Hyperlinks are also important. A user activates a hyperlink by clicking on it. This calls a new file from the server, which may be a whole new web page. Hyperlinks greatly increase the interactivity of a web site, while making it easy to organize a lot of information with a point-and-click interface.
You can view HTML code simply by calling up a web site and clicking on the browser's View Source command. It is usually located on the command line at the top of the browser window. If you cannot find it, use the browser's Help function to look it up.
6.3.2. Advanced Web Services
Merely displaying text, graphics, and photos, might make an attractive web site, but is unlikely to make much money. With increased advertising, the Web has become commercialized, and innovation, not all of it strictly beneficial, has become commonplace. In the first place, ads, instead of images, can be downloaded to users. Banner ads, for instance rotate among a variety of sponsors, who pay for page views, knowing that some percentage of those who view a page will be exposed to the ad. In order to make the ads change from time to time, the embedded commands needed to be a little bit more sophisticated. Various scripting languages have been adapted to this purpose.

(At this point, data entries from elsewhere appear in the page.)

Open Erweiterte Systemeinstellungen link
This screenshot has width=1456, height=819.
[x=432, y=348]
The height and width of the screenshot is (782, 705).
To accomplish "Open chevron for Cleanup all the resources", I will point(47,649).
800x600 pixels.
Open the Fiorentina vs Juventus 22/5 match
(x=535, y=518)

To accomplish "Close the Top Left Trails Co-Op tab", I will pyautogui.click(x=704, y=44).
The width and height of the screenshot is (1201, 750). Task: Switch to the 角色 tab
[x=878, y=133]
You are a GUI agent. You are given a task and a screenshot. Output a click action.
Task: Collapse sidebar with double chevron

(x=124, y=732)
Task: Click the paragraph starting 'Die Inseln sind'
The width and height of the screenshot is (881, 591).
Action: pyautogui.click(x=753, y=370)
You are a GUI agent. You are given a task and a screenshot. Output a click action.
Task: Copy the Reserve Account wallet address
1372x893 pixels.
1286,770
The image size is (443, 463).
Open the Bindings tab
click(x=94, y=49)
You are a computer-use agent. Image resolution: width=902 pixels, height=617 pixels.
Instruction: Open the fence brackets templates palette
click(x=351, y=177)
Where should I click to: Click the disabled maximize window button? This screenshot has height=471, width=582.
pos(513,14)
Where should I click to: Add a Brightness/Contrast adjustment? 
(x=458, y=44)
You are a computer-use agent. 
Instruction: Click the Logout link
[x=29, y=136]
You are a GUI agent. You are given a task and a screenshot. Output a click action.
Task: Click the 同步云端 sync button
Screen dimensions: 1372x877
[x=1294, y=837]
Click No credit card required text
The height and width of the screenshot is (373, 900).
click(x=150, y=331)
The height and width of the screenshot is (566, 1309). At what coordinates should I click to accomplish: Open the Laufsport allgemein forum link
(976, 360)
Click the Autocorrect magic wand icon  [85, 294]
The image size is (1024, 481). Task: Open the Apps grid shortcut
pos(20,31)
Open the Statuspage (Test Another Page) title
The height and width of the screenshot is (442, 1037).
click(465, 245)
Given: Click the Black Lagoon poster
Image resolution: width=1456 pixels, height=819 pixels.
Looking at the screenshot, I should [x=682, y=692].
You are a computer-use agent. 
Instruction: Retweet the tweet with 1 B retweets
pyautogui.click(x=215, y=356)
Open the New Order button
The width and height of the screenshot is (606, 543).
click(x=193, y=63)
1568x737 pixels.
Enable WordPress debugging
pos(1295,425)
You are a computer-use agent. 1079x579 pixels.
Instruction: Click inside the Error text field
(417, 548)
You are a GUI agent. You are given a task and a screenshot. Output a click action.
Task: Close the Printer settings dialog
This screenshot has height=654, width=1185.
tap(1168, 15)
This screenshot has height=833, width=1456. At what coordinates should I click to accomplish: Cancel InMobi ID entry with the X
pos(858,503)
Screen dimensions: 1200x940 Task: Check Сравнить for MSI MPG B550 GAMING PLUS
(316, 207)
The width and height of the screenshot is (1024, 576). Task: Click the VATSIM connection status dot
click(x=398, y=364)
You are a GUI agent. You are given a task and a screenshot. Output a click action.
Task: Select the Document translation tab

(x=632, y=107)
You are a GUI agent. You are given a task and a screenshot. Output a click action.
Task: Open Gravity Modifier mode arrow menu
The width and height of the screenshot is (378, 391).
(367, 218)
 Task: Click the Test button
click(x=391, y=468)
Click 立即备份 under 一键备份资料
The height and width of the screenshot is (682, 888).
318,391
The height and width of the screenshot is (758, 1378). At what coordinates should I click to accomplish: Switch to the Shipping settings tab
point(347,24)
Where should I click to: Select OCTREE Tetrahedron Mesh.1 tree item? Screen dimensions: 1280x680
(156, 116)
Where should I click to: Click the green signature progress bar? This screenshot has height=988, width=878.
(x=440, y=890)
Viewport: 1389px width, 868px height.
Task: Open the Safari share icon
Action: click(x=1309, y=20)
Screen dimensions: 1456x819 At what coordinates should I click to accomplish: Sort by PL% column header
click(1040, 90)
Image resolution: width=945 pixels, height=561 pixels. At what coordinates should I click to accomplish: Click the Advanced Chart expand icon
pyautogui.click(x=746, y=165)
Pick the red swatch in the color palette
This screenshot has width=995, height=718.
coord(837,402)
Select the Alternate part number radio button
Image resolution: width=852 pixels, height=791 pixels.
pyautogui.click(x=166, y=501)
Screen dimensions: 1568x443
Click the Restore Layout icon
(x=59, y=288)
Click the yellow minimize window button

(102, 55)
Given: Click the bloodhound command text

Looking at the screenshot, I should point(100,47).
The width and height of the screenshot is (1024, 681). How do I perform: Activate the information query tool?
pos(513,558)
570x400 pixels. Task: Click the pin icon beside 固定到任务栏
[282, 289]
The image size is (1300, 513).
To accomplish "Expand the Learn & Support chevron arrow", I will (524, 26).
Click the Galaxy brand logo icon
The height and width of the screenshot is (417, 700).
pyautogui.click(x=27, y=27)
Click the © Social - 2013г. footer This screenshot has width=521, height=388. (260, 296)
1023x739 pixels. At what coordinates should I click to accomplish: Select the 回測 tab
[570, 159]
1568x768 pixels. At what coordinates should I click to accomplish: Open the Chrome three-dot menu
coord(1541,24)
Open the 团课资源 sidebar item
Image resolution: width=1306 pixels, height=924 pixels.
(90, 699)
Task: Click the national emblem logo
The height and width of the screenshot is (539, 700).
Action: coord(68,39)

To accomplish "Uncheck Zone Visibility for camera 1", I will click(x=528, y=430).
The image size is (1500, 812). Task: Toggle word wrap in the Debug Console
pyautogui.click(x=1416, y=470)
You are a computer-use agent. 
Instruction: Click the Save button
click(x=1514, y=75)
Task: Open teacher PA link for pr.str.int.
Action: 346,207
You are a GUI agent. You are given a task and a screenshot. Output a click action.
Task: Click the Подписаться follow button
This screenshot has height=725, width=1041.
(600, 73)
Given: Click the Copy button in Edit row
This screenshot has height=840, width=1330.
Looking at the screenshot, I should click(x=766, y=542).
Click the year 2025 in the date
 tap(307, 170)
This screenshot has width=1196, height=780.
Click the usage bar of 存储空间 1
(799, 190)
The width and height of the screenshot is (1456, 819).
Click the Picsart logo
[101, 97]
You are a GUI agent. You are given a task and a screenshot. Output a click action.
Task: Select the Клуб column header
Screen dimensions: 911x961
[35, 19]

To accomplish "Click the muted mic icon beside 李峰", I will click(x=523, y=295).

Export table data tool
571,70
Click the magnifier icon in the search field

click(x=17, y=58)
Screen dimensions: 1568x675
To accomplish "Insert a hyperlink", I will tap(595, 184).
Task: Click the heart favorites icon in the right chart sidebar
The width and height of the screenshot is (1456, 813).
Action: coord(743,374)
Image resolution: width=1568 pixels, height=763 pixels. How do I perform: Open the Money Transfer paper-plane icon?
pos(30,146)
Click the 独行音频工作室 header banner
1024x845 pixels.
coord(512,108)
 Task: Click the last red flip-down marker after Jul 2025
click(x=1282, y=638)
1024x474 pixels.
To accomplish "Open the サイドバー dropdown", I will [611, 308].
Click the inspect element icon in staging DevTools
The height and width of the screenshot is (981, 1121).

A web page script is a little bit of computer code that executes either as the page loads into the computer from the server or on the user's computer as the page is displayed. The scripts that execute on the server are called server-side scripts; scripts that run on the user's machine are called client-side scripts. Using a script, complex functions and displays can be generated programmatically, greatly increasing the functionality and interactivity of web-based applications.
With the power of scripting comes also the opportunity for abuse. It is possible, for instance, to use scripting languages to force disallowed states on either the client or server machines, which can result in unpredictable results and crashes. Some scripts can even exploit vulnerabilities in the underlying operating systems. In this case, the scripts become exploits, and can cause serious trouble or damages. A good deal of work has now gone into trying to ensure that scripting languages on the Web are secure, and for the most part they are. However, every now and again, somebody somewhere discovers a new code sequence that can get around the controls and checks. Most browsers enable users to disable scripts and applets, or to run them in a restrictive fashion. Assuming users stay in the mainstream in terms of web sites, it should not be an issue.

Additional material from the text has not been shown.